> Material for the task
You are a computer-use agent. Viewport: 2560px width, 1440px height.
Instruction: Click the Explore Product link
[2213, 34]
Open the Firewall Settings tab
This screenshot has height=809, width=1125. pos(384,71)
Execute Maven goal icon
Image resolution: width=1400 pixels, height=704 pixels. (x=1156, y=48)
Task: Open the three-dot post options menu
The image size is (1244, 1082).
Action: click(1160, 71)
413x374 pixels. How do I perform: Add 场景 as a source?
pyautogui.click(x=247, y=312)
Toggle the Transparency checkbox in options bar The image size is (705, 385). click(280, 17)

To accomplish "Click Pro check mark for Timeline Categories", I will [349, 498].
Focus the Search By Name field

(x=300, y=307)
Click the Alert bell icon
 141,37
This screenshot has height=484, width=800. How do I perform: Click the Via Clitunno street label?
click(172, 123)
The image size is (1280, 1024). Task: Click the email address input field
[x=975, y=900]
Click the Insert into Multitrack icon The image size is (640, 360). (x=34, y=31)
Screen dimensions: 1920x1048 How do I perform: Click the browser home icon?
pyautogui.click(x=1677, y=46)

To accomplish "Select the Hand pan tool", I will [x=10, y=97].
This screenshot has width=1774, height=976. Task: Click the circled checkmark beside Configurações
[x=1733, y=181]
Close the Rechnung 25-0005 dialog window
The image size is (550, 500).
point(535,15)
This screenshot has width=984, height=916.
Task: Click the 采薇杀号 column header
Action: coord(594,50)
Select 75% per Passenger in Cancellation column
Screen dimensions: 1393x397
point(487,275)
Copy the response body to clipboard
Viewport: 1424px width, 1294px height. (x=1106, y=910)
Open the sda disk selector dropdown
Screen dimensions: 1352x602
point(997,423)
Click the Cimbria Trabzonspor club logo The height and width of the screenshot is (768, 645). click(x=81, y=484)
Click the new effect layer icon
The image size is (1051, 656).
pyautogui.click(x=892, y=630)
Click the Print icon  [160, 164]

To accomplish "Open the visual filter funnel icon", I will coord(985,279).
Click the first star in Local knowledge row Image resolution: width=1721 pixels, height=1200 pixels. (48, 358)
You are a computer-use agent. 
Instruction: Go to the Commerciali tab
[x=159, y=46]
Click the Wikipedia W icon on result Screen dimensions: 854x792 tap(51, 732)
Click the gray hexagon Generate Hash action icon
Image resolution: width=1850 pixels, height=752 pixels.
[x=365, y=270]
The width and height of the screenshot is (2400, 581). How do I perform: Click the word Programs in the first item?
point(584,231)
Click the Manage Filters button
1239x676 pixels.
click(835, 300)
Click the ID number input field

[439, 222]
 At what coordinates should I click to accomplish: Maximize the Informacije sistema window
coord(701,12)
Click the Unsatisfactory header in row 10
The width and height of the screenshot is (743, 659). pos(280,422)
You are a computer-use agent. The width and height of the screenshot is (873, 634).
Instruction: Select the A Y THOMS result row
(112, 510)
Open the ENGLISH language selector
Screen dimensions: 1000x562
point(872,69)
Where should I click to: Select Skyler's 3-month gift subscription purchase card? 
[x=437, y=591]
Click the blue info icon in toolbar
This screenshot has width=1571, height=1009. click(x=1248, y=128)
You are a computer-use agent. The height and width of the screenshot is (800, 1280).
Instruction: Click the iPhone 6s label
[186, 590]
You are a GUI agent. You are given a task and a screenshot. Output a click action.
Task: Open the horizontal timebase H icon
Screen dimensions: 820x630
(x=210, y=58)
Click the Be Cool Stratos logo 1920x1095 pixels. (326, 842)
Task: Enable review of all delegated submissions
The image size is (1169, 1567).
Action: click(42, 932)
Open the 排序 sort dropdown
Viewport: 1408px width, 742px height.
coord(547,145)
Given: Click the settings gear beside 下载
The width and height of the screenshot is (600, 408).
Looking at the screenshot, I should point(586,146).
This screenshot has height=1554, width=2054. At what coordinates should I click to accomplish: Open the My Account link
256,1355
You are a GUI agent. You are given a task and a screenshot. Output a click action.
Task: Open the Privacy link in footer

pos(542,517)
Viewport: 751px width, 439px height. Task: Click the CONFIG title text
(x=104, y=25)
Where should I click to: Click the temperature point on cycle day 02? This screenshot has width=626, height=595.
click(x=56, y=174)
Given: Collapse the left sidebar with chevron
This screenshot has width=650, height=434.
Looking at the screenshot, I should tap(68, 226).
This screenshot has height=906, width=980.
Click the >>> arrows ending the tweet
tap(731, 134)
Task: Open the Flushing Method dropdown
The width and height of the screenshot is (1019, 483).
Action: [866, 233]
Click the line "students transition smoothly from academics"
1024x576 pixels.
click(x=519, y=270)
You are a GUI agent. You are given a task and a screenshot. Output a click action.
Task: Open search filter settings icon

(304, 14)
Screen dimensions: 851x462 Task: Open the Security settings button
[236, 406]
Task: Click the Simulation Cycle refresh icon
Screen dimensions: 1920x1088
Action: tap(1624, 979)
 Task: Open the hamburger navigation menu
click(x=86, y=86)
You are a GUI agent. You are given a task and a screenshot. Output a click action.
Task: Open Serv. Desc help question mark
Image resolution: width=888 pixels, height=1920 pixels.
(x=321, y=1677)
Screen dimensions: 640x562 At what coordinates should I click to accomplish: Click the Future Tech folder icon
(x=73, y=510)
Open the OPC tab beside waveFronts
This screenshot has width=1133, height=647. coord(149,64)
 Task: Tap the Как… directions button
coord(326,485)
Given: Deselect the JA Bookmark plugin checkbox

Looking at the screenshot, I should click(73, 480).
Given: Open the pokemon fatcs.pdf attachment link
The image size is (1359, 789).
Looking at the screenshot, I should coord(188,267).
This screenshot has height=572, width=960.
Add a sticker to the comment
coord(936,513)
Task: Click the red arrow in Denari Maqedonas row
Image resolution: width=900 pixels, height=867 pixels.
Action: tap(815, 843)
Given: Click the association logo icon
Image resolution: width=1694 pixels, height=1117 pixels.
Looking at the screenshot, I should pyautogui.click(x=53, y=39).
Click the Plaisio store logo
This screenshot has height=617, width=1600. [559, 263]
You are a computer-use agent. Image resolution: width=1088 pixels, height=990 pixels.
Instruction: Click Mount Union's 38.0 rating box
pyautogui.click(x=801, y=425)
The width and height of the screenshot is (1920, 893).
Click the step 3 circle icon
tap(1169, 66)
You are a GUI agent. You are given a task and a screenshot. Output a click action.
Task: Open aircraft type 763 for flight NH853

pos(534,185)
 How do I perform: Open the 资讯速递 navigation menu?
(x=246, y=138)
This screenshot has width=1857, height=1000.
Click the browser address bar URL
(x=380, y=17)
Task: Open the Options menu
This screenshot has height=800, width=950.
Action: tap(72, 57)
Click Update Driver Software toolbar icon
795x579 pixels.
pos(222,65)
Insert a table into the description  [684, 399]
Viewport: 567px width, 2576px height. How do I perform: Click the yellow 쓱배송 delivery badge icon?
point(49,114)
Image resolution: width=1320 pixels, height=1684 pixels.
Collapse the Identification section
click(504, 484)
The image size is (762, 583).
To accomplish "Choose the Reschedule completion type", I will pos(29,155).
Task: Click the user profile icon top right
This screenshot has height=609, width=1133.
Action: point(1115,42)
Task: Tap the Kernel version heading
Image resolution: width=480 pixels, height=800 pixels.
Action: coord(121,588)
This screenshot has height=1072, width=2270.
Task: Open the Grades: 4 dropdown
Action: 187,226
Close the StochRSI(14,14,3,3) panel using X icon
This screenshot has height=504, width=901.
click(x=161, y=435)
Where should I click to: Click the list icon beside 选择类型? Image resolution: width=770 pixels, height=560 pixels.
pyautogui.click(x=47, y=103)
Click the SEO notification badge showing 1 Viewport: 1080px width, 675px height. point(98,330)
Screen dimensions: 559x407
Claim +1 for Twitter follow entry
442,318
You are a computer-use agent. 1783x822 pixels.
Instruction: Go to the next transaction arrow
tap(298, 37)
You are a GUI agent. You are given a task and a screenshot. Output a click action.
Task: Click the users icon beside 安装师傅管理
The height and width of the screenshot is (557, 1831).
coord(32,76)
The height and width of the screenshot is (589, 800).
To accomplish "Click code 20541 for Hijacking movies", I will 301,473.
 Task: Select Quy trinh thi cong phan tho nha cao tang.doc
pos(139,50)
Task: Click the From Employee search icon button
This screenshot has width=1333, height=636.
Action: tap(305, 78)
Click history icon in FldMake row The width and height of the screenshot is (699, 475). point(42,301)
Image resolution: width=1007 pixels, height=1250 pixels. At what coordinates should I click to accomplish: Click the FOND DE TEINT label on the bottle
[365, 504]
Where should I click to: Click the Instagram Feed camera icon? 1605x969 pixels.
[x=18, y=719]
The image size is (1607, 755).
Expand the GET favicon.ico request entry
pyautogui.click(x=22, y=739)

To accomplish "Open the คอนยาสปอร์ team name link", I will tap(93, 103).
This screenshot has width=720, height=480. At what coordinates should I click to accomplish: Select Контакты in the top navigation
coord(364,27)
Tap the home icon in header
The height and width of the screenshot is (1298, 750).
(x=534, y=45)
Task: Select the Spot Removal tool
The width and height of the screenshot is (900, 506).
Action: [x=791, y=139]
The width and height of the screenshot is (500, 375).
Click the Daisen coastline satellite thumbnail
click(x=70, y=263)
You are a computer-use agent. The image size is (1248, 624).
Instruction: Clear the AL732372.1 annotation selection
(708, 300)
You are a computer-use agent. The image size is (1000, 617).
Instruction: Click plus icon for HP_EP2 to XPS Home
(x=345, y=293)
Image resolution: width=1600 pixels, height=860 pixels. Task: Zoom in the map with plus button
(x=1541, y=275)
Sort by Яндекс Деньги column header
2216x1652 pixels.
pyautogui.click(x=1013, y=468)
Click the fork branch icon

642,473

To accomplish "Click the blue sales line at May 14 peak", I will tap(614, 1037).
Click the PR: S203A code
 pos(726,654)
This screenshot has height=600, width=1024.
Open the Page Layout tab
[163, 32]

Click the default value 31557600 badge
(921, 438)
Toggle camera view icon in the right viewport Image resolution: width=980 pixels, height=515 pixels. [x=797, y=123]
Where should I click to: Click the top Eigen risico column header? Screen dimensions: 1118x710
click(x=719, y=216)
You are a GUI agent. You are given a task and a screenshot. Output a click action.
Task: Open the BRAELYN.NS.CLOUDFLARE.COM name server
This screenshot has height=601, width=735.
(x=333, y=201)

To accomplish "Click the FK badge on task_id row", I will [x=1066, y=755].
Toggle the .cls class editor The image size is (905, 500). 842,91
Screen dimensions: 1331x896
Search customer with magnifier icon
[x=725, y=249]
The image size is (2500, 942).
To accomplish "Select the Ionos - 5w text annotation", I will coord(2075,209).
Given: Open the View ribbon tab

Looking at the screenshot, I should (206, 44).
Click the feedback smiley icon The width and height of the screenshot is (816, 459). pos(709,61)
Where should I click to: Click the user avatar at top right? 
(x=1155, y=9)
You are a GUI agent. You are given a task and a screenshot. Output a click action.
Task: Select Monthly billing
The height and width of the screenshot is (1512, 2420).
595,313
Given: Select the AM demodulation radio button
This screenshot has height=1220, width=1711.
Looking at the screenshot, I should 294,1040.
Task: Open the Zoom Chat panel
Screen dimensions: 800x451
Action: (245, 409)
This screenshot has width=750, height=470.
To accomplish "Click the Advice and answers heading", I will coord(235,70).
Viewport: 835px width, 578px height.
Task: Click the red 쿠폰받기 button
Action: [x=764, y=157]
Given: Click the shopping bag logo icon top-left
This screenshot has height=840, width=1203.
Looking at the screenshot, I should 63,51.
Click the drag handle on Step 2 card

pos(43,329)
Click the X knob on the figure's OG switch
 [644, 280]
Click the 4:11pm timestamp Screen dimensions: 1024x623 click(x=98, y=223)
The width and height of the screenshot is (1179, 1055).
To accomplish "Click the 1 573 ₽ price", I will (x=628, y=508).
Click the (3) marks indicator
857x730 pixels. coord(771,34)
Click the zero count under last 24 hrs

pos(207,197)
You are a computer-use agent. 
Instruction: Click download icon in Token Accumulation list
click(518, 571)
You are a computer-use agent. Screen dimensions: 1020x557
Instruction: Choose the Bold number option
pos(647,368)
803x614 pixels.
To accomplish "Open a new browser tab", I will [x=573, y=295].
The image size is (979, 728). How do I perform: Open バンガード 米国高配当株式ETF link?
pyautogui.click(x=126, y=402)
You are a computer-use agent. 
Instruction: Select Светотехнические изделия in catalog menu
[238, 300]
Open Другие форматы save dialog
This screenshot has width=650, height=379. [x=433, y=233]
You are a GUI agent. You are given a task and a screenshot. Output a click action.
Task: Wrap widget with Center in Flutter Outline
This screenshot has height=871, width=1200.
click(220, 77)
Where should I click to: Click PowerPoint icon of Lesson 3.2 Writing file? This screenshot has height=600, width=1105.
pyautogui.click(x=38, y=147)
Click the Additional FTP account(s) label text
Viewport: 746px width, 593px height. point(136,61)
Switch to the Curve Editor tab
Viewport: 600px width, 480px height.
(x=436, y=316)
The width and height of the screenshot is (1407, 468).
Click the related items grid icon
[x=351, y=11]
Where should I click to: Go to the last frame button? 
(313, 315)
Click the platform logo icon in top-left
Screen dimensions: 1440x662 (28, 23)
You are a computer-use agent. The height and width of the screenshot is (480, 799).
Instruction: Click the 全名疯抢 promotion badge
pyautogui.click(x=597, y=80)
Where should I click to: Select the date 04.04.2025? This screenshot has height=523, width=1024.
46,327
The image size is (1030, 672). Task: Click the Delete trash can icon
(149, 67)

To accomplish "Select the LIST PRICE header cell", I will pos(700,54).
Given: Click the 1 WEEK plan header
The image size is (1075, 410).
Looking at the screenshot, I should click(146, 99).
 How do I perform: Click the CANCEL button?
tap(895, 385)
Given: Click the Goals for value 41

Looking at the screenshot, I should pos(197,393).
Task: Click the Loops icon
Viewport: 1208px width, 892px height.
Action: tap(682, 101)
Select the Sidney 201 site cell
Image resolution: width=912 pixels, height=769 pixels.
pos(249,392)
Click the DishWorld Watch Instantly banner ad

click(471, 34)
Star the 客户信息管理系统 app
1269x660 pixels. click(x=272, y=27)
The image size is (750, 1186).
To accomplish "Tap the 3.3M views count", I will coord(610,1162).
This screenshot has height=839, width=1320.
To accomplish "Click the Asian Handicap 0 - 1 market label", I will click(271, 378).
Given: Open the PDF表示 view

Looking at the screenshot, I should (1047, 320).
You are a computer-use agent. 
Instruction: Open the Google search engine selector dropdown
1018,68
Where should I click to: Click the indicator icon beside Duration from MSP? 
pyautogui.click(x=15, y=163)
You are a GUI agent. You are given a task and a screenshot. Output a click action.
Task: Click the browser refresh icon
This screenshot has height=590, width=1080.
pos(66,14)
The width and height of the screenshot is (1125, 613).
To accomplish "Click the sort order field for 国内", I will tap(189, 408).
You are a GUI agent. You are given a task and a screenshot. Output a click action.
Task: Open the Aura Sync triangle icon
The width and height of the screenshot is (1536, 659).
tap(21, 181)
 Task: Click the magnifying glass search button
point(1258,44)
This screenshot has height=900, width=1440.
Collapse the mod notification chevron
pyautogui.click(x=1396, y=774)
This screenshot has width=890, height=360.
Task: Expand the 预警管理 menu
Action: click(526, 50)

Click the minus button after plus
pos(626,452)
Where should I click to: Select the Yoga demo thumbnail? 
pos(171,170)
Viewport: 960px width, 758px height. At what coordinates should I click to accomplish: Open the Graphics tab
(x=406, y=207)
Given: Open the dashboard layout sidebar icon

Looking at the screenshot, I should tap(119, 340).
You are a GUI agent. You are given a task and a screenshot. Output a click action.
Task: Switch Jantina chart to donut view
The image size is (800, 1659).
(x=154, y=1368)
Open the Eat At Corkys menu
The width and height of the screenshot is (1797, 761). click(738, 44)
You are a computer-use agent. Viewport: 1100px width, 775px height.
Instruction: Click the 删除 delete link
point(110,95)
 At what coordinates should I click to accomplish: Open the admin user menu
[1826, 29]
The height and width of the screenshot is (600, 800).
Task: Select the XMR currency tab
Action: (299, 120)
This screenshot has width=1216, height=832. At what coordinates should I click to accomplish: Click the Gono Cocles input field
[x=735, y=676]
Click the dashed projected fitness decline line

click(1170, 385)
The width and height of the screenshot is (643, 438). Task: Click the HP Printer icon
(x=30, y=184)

> Action item
Wherever the string "Toggle" occurs in the records, copy the line it is in.

> Reply to the exercise
Toggle the Transparency checkbox in options bar The image size is (705, 385). click(280, 17)
Toggle camera view icon in the right viewport Image resolution: width=980 pixels, height=515 pixels. [x=797, y=123]
Toggle the .cls class editor The image size is (905, 500). 842,91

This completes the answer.